** BEGIN Input rows **
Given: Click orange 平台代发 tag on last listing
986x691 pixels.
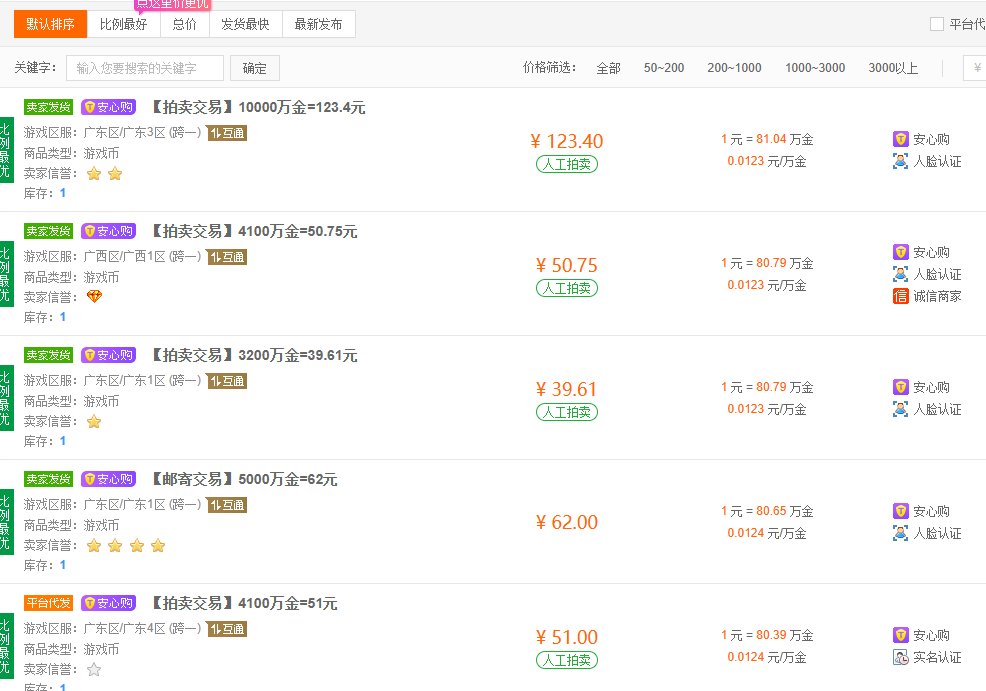Looking at the screenshot, I should 48,603.

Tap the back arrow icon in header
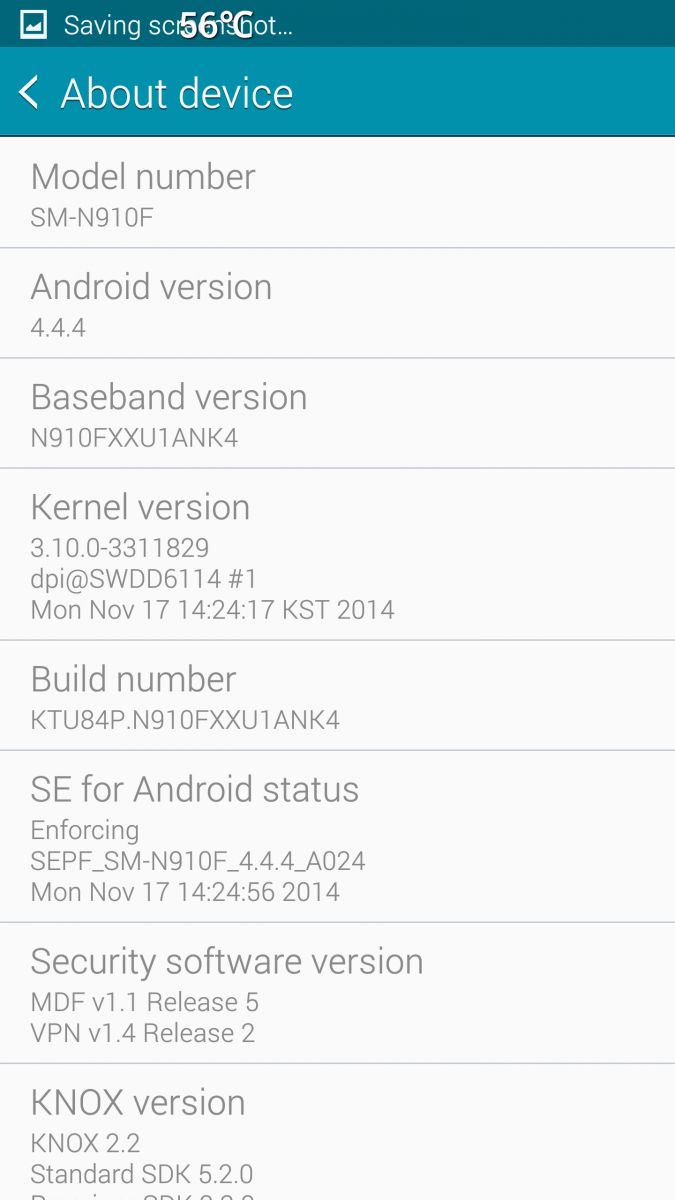[x=29, y=93]
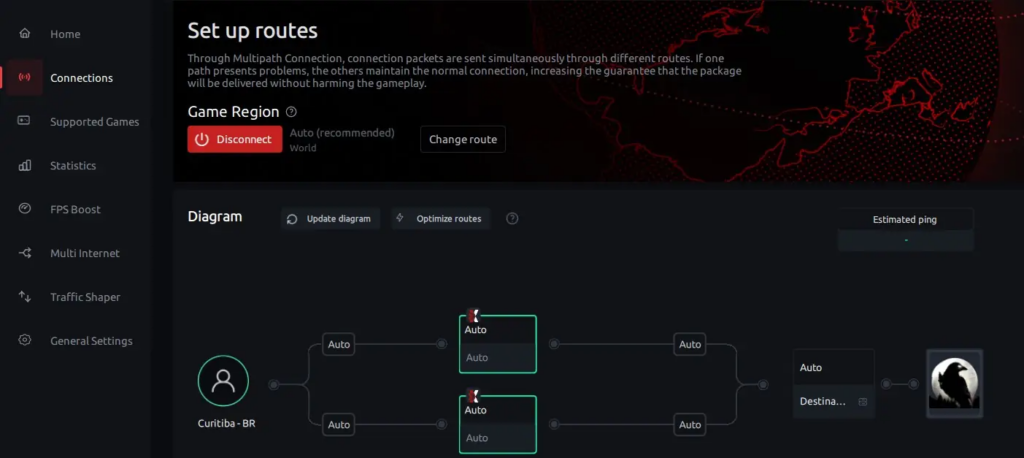Select the Connections menu item
The image size is (1024, 458).
81,78
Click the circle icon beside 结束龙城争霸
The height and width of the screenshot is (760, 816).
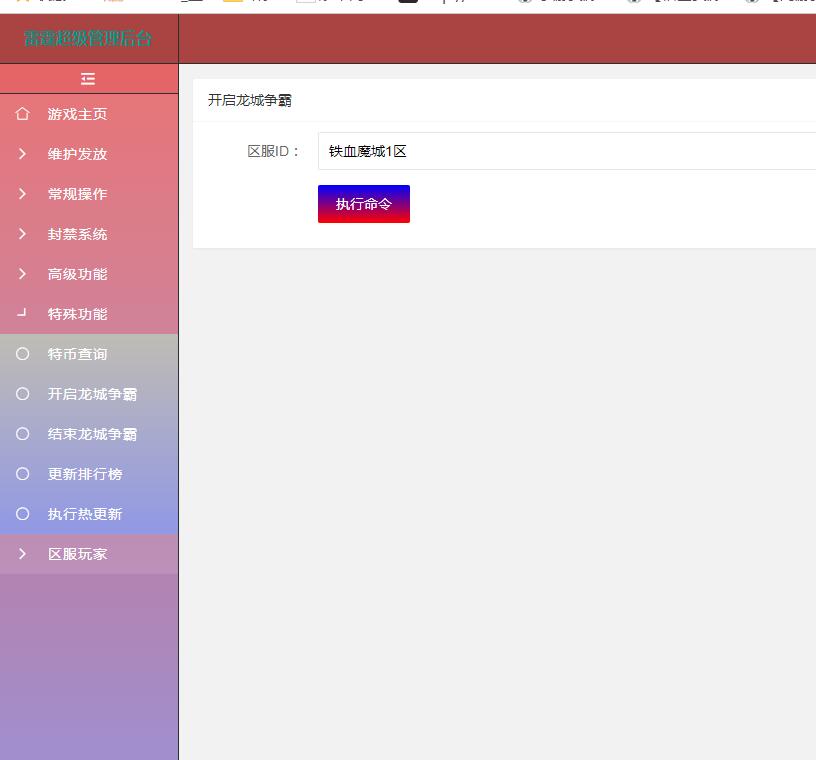click(x=22, y=434)
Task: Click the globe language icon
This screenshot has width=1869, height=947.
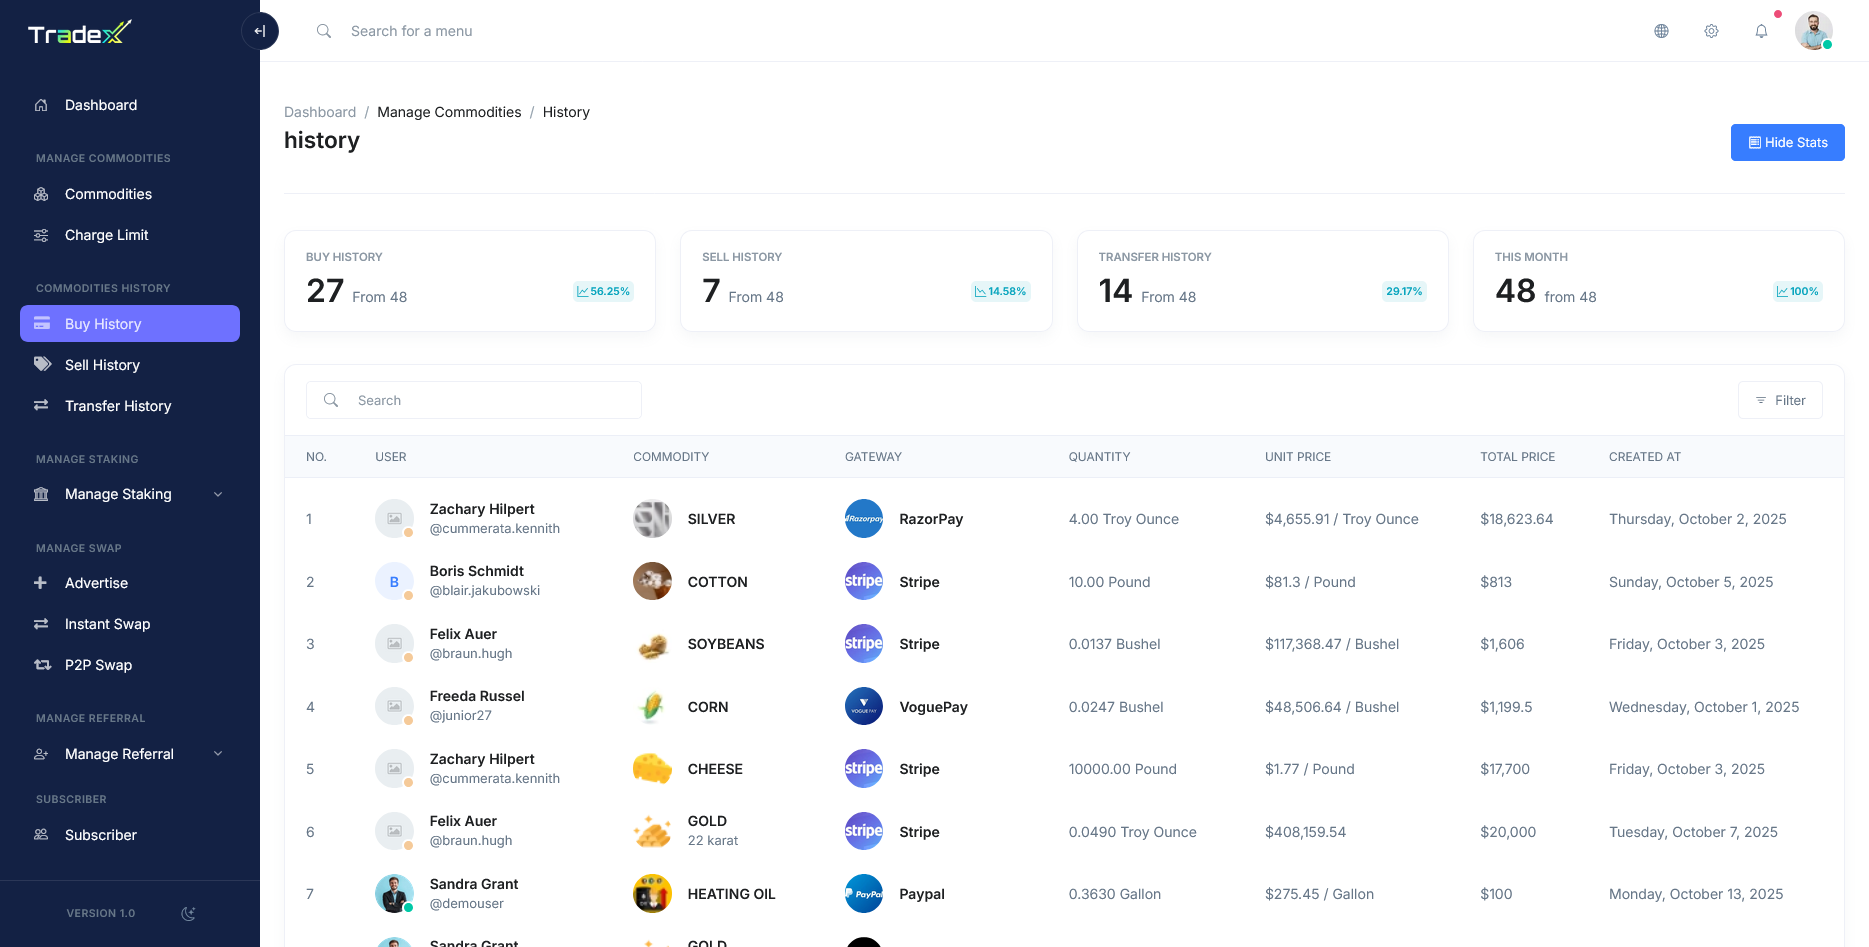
** END Input rows **
## Work instructions:
Copy out the lines of the entries above word for word, leaving out the pictures.

## Answer to the exercise:
Given: Click orange 平台代发 tag on last listing
986x691 pixels.
Looking at the screenshot, I should 48,603.

Tap the back arrow icon in header
[x=29, y=93]
Select the Connections menu item
The image size is (1024, 458).
81,78
Click the circle icon beside 结束龙城争霸
The height and width of the screenshot is (760, 816).
click(x=22, y=434)
Task: Click the globe language icon
This screenshot has width=1869, height=947.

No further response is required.